There has been more styles in current usage in the visual arts within the last three decades than ever before.
Travel and the modern mass media – cinema, television, colour photography and glossy magazines – have considerably widened our knowledge of foreign and ancient styles. Moreover, there has been an influx of new materials, either specifically produced or, what was previously regarded as unsuitable, has now been adapted to fit the artist’s requirements.
It is possible today to have different style furnishings adorning the same room and resulting in a harmonious interior. A modern Scndinavian teak chair, a Victorian desk, on which an abstract sculpture of polished bronze stands next to a piece of Sicilian folk art pottery is possible. On the walls abstract paintings and 18th century watercolour landscapes may co-exist with an Art Nouveau clock and Jazz Age ornaments on a locally manufactured limestone mantelpiece. This eclecticism in taste would not have been possible a hundred years ago. Nowadays there is no one standard of taste.
Besides the musical revolution the spirit of the Sixties had enabled designers to create new shapes in furniture, ceramics and other products based more on the precision of geometric figures than the traditional forms. It’s interesting to note that the long-established shapes of furniture, like chairs for example, were never seriously questioned until the 20th century. John Wright and Jean Schofield were two young British designers who in the Sixties were responsible for stripping furniture down to its basic essentials. They gave their chair a sweeping curve of the arm and used thick lacquered wood frames to give it a primitive quality. The Italian Osvaldo Borsani, in 1966, used black plywood and simple leather upholstered cushions fastened by large wooden bolts. His intention of giving the modern chair an informal appearance went down well with both the critics and the public.

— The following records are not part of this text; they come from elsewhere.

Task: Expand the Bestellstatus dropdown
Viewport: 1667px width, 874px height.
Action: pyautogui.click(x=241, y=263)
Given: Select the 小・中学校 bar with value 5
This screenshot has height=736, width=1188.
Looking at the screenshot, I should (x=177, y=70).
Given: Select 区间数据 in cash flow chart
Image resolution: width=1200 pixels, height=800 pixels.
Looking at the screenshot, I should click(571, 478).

In the meantime the Americans were experimenting with tubular metal and criss-crossed wire framing. Fibreglass then enabled designers to mould furniture pieces like chair seats any way they wanted to; from like an egg with one side scooped out, to segments of a sphere.
However when it comes to furnishings there is no escaping the standards set by the Swiss-French architect Le Corbusier and his ideals for furnishing the modern house. He is what Chaplin is to comedy, Diagheliv to dance, Shakespeare to drama and Beethoven to music. His maxim was that a house is “a machine for living”. Borrowing from the Francis Bacon immortal essay “Of Building” whose theme was: “Houses are built to live in and not to look on” Le Corbusier concluded that the best furnished dwelling was one which combines ‘commodity’ (or fitness for purpose), ‘firmness’ (or strength) and ‘delight’.

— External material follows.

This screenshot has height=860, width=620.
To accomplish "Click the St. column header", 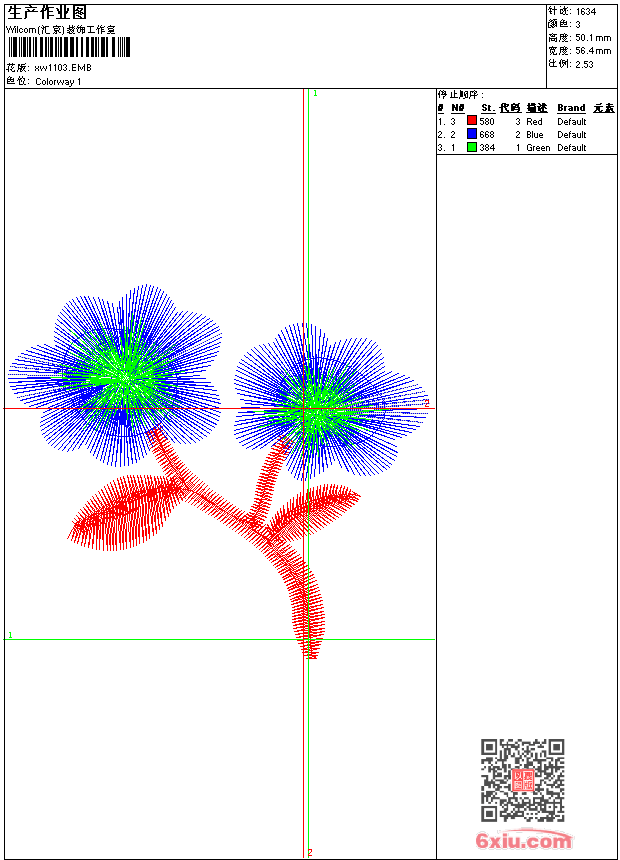I will coord(487,108).
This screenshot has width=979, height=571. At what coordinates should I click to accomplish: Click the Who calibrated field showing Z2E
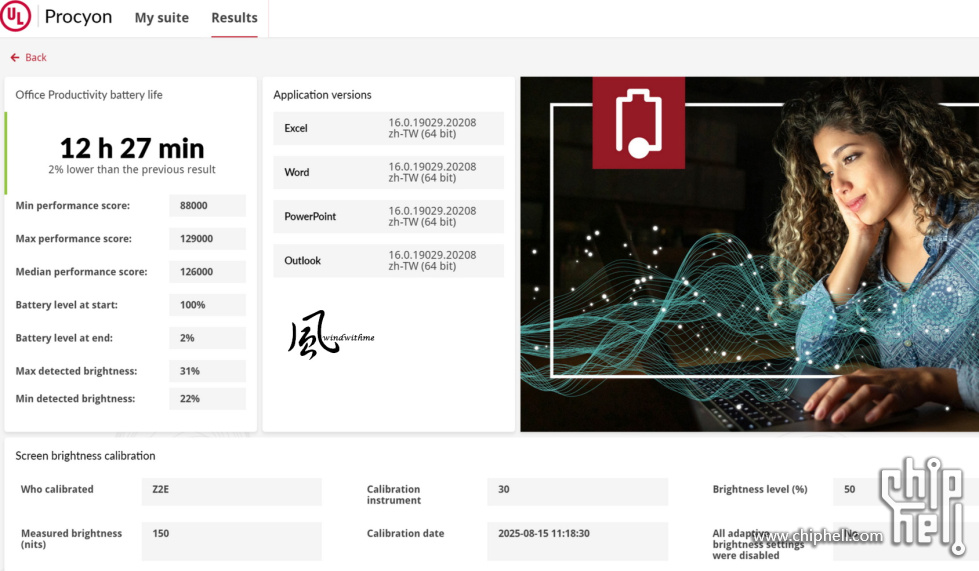click(x=231, y=490)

In his widely read book, Towards a New Architecture, Le Corbusier refers to the house as “a machine for living”. He argues that with the machine being an event of such importance in human history, it should be allowed to perform a decisive role in conditioning modern man and the works around him. As a radical thinker he dismissed the use of past styles believing that they no longer had a living relevance but merely a historical interest.

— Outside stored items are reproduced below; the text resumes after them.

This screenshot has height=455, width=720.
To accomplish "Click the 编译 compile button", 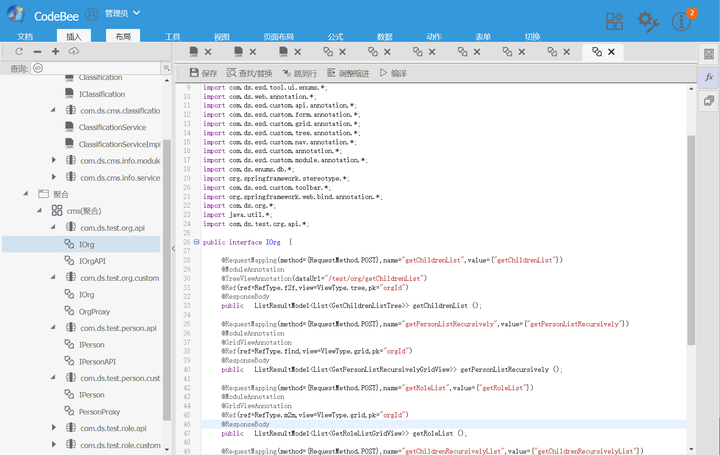I will click(x=392, y=73).
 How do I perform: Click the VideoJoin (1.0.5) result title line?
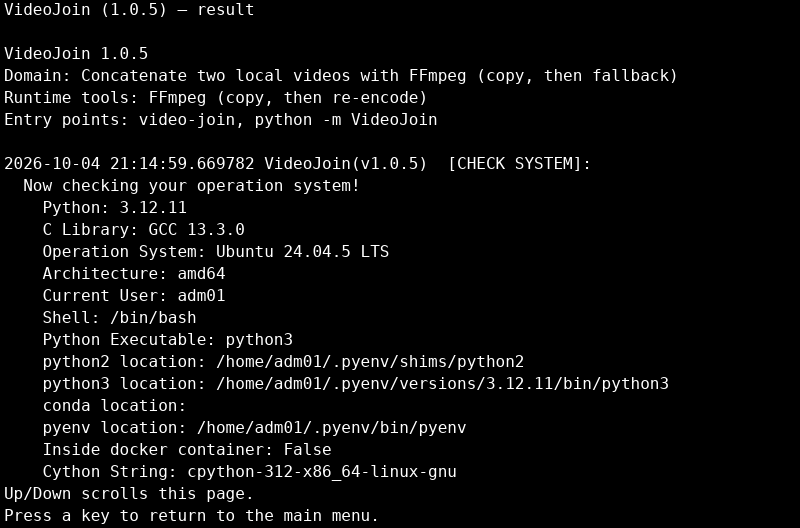point(129,10)
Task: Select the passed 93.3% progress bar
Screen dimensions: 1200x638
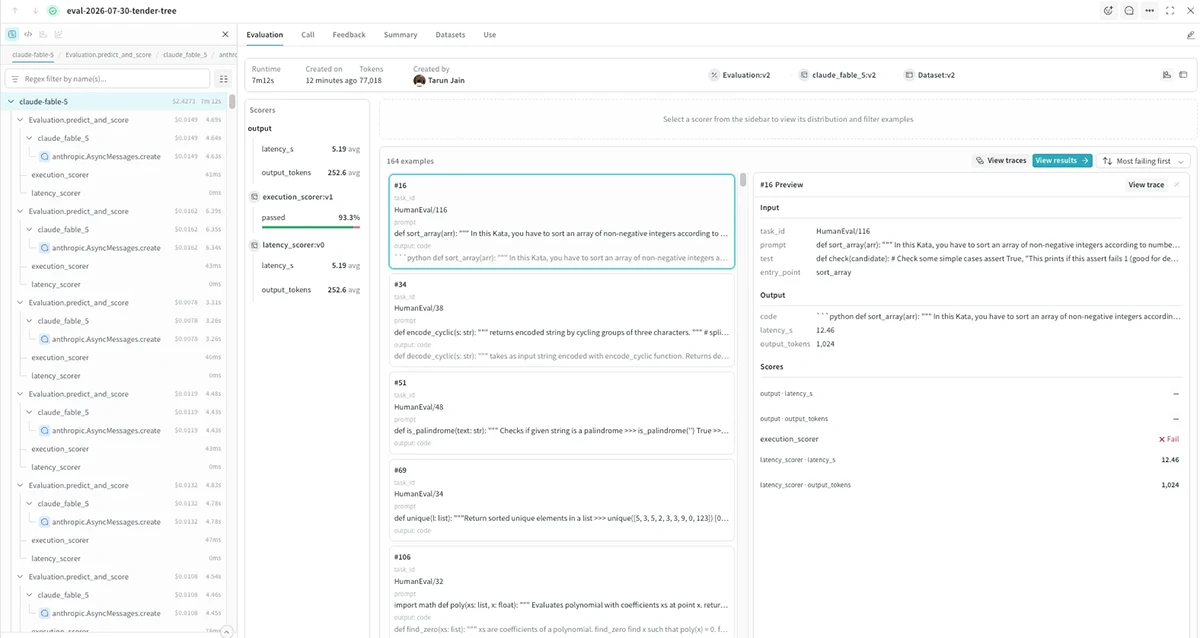Action: pos(310,226)
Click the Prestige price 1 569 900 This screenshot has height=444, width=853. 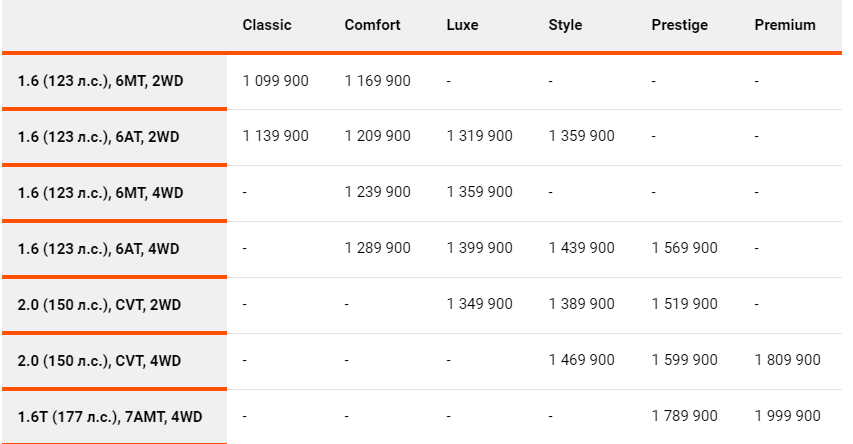(684, 248)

Le Corbusier’s philosophy of furnishings which eventually gave way to the Jazz Age style to be later followed by the Modern Movement entailed leaving a room in its purest form. Devoid of almost any pattern or applied decoration, even of curtains which are normally used to soften the window’s outline should not inhibit the room. Blinds or shutters are preferable. In such a set-up Le Corbusier maintains that interior furnishings would be of severe rectilinear forms with no soft curves allowed to interfere. The furniture may be made of traditional materials such as wood, however sheet and tubular metal was preferred.
When it comes to paintings which adorn the walls most of the contemporary masters like Paul Klee, Kandinsky and Rothko, seem to agree than rather than pleasing the eye, a work of art should strike the “vibrations of the soul”. This is done by stripping the painting down to its barest essentials. What matters is not the subject-matter, its movement or texture but only colour and feeling. This enables the viewer to become immersed in the work, oblivious to the surrounding distractions. According to the masters, a work of art’s distilled beauty should be a subject fit for deep contemplation. In fact one critic has called such abstract art: a Buddhist television set!
Whenever I am asked an opinion about any kind of furnishing, from a single room to a set design for a play or ballet, I inadvertently end up asking myself:
You think you can live with this thing?